___ Data provided ___

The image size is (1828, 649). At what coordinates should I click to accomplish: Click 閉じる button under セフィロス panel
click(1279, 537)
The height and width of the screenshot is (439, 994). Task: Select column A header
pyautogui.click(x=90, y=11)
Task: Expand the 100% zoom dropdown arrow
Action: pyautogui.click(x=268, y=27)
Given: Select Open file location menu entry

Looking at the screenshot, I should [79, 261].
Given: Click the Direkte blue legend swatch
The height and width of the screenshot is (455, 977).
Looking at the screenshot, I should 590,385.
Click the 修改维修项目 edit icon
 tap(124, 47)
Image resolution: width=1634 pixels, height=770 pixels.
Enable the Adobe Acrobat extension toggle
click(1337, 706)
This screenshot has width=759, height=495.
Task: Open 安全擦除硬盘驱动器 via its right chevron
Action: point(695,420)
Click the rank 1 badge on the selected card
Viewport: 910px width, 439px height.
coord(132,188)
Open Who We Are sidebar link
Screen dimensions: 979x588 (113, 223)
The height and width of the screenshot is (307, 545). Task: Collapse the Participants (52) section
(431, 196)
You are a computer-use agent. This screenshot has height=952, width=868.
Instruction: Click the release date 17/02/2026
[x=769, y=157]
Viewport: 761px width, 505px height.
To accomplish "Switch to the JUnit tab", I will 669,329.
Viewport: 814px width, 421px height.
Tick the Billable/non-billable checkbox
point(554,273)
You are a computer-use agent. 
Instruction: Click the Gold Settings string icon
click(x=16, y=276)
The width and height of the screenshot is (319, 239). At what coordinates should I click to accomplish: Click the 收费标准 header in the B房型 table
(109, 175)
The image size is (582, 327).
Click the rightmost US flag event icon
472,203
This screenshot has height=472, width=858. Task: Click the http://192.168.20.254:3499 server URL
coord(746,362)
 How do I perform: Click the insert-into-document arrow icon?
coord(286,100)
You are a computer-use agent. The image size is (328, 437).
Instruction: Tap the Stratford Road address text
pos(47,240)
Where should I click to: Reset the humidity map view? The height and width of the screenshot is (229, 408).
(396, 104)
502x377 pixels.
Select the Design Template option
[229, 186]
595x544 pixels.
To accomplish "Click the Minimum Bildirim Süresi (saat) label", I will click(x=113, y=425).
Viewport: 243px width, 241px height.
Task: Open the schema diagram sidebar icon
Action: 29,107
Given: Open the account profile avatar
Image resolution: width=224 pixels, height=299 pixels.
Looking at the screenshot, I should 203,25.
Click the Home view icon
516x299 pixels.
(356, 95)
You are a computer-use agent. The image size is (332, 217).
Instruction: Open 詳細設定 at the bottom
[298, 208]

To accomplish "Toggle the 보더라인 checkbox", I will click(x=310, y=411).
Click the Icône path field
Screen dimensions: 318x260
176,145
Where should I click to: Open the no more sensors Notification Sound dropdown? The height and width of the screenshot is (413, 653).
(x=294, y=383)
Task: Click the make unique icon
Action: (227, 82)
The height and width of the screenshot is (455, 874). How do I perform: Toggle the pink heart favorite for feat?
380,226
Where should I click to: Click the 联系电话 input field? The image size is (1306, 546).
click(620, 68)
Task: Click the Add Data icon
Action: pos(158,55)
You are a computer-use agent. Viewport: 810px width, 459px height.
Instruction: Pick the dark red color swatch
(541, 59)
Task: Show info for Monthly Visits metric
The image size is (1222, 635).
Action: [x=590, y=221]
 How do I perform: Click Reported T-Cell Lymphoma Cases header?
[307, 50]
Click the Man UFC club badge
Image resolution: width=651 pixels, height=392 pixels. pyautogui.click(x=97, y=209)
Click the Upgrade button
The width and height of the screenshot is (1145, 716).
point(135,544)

___

■ Exercise goal: Answer with the number alone after working out how many lines in the records contain the string "agent".

■ Answer for the task: 5